Unemployment. Illness. Divorce. Bankruptcy. Family problems. Failure to pay bills on time. These problems can lead to unfavorable information on your credit report. Just one or two disparaging remarks, without an adequate explanation, can result in a rejection for a home loan.

But there is no need to let a bad credit history stop you from buying a home.

Here's what you can do:

- Clean up your credit report. If you haven't checked your credit report in the last six months, get a copy to see what the credit bureau has in its files about you. Maybe things aren't so bad as you think.

If you were turned down for credit in the last 30 days, you can get a free copy of your credit report from the credit bureau listed on the rejection letter.

After you have a copy of your written credit report, if you dispute any incorrect items, be sure to contact the credit bureau in writing. The credit bureau will then report the discrepancy to the erring firm, such as a department store or credit card company, for their version.

If no reply is received within 30 days, the credit bureau must remove the disputed item from your credit report. Be sure to follow up to enforce your legal rights.

- Buy a home with an existing assumable loan. There are thousands of homes for sale with existing, assumable VA and FHA mortgages which can be assumed by anyone (except perhaps a bankrupt arsonist). But if the seller is to be released of liability on the loan, then a complete loan application with credit check is required.

- Buy with seller financing. Although seller financing isn't as easy to find as it was a few years ago, many home sellers will carry back a first or second mortgage to help finance your home purchase. Rarely will a seller check your credit since the seller looks to the property as the security.

- Obtain an 'easy qualifier' loan from an equity lender. Many banks and S& Ls offer "easy qualifier" mortgages to home buyers who pay at least a 25 percent down payment. When your down payment equity in the home will be substantial, the lender is well-protected in case you don't make the mortgage payments. At least one or two lenders in each major city usually offer this type of equity loan.

- Get a co-signer.
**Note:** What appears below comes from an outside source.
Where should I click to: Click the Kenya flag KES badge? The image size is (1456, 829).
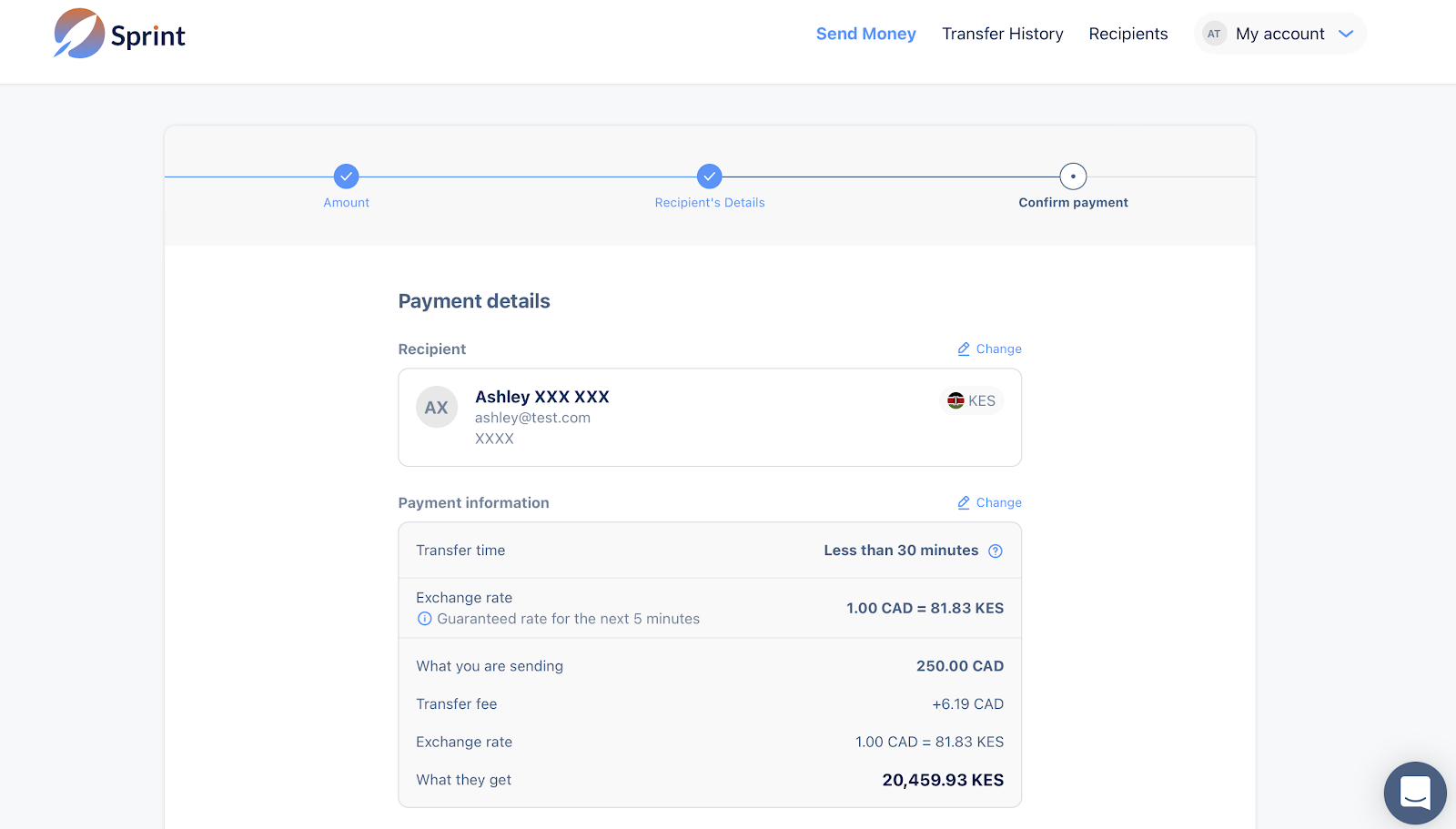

If you can't get the seller to help finance your purchase and you aren't making a 25 percent down payment, a new conventional loan must be obtained. Perhaps a friend or relative will co-sign on the mortgage to help you qualify. Most lenders, however, require the co-signer to also take title to the property.
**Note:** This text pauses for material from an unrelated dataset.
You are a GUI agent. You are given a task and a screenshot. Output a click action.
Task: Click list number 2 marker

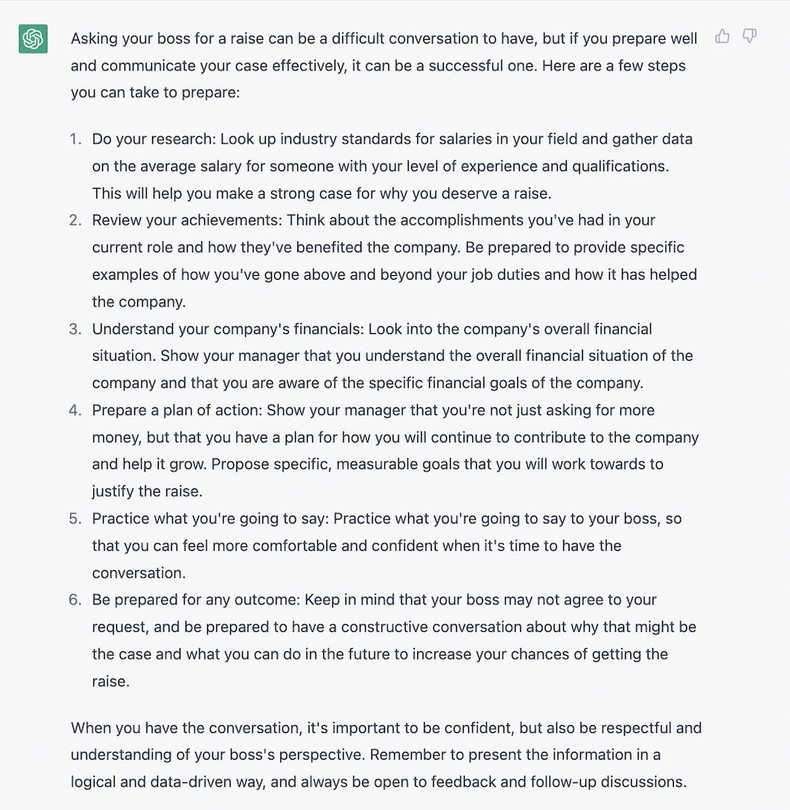click(x=75, y=220)

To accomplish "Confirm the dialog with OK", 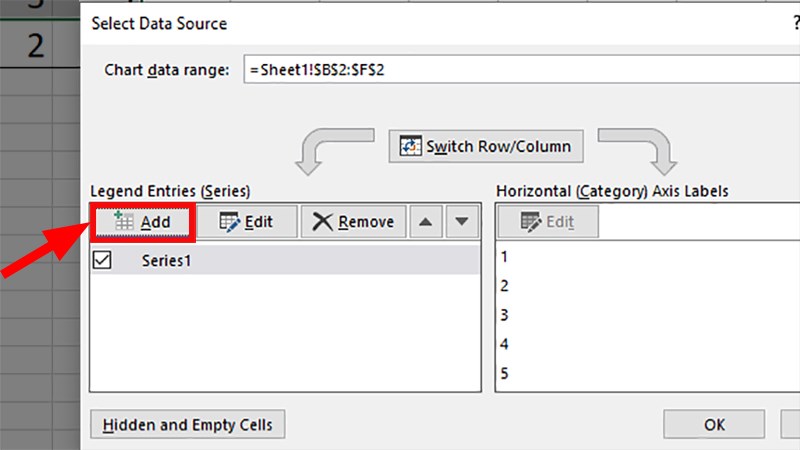I will point(714,424).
- Buy with an equity share co-owner. Another alternative is to get a wealthy friend or relative to make all or part of the down payment in return for part ownership of the property. This equity share method is especially good for parents who want to help their adult children get into a first home.

- Keep the seller as a co-owner. When the seller can't or won't help finance the sale, keep the seller as a co-owner to help qualify for a new mortgage.
- Pledge additional assets as security. Although your credit may not be the greatest, some flexible lenders will make mortgage loans if they have more than adequate security.

- Get the seller to guarantee part of the loan. If the seller will be receiving considerable cash from the home sale, he may be willing to deposit that money with the bank or S&L which will make the necessary mortgage if the money is pledged to guarantee part of the loan. For the seller's protection, he should receive a second mortgage on the home which can be foreclosed if the guarantee is enforced by the lender.

- Lease the home with an option to buy. A lease-option gives the prospective home buyer time to try out the home while, at the same time, clearing up any credit problems. Typical one- or two-year lease-options usually provide for an up-front payment to the seller of a "non-refundable consideration for the purchase option" and a locked-in price for the home.